Three class wine dataset (n=59)

compare_on_dataset(
    'https://gist.githubusercontent.com/tijptjik/9408623/raw/b237fa5848349a14a14e5d4107dc7897c21951f5/wine.csv',
    target_variable='wine',
    lr=0.001
)

ANN

Predicted	0	1	2	All
Actual
0	18	1	0	19
1	0	19	0	19
2	0	0	21	21
All	18	20	21	59

Accuracy: 0.983
Boostrapped accuracy 95 % interval 0.931034482759 1.0

Xgboost

Predicted	0	1	2	All
Actual
0	19	0	0	19
1	0	19	0	19
2	0	0	21	21
All	19	19	21	59

Accuracy: 1.000
Boostrapped accuracy 95 % interval 1.0 1.0

A very easy dataset that both methods have no problem with. Since the sample size is so small the boostrap will not be much of use to us here.

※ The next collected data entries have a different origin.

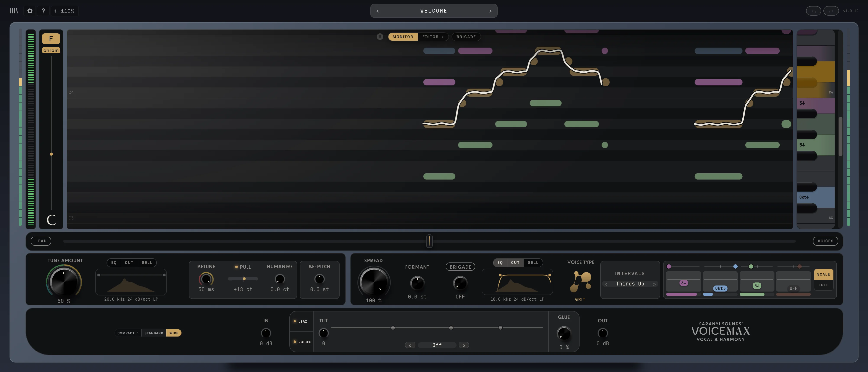Open the preset library bars icon
The height and width of the screenshot is (372, 868).
click(x=13, y=11)
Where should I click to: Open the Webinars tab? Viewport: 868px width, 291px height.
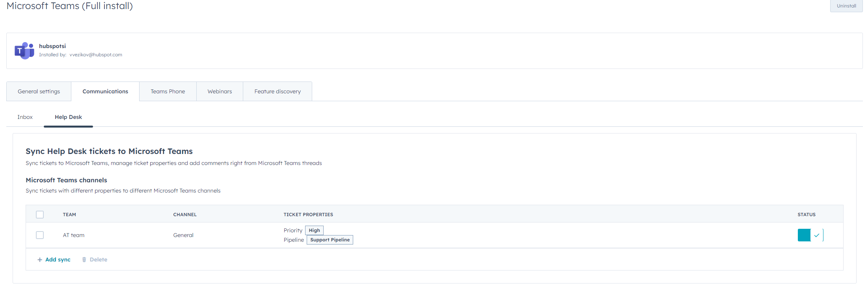(x=220, y=91)
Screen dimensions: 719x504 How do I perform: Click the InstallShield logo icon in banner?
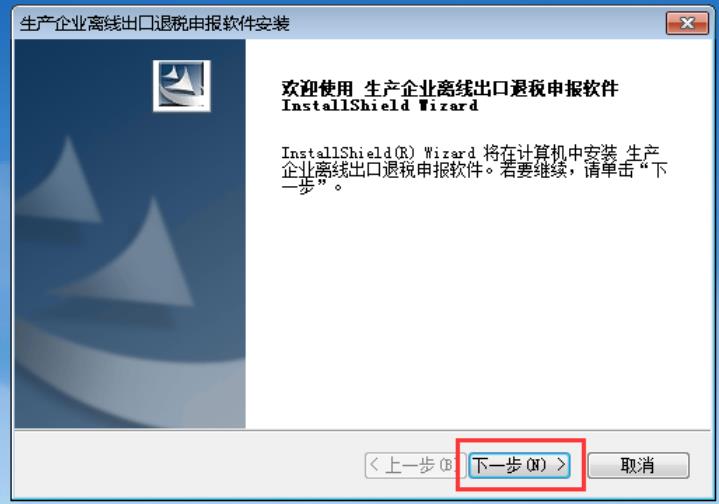[182, 86]
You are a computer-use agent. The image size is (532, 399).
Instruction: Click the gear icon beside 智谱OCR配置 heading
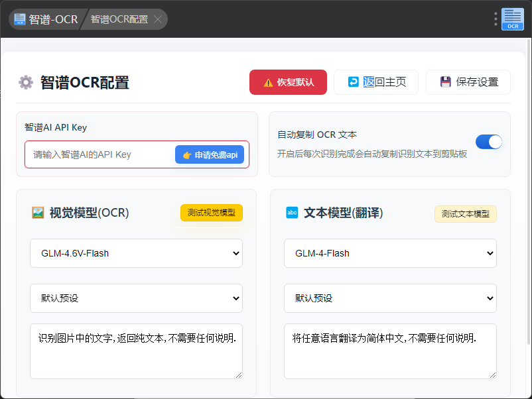point(26,82)
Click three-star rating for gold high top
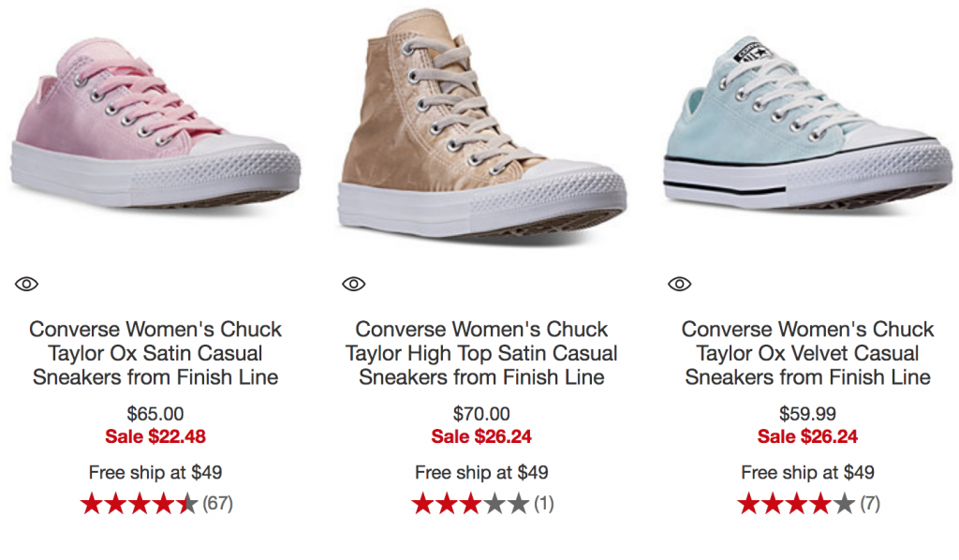 coord(470,504)
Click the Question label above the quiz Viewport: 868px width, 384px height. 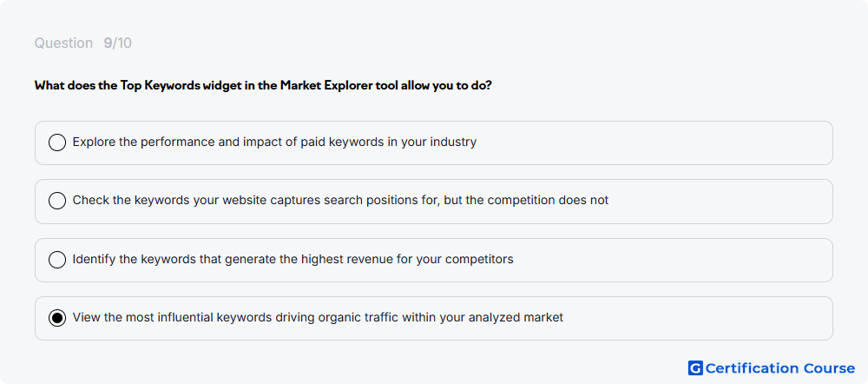point(63,43)
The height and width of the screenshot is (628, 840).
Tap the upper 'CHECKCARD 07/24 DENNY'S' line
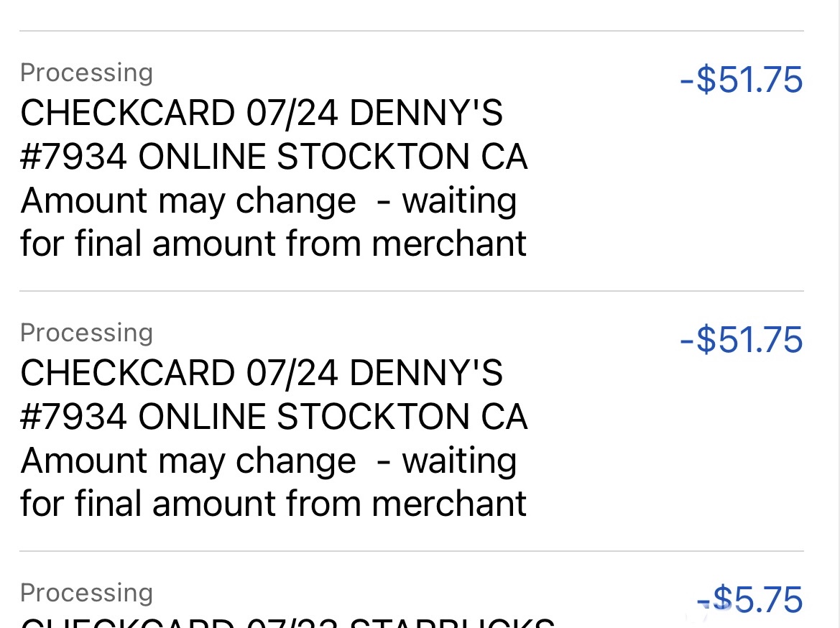pos(262,114)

German Credit Data (n=1000)

compare_on_dataset(
    'https://onlinecourses.science.psu.edu/stat857/sites/onlinecourses.science.psu.edu.stat857/files/german_credit.csv',
    target_variable='creditability',
    lr=0.001,
    patience=5
)

ANN

Predicted	0	1	All
Actual
0	43	45	88
1	28	214	242
All	71	259	330

Accuracy: 0.779
Boostrapped accuracy 95 % interval 0.727272727273 0.830303030303

Xgboost

Predicted	0	1	All
Actual
0	37	51	88
1	25	217	242
All	62	268	330

Accuracy: 0.770
Boostrapped accuracy 95 % interval 0.715151515152 0.824242424242

So sometimes the ANN comes out on top, and sometime it’s xgboost. I think it’s fair to say that ANNs, controlled for overfitting/overtraining works kinda great even small data. At least pair with xgboost.

And the necessary hyperparameter tuning of xgboost is a pain since it really takes time. On these datasets, training the ANN takes no time at all. So let’s see if ANNs will start to eat small data also anytime soon.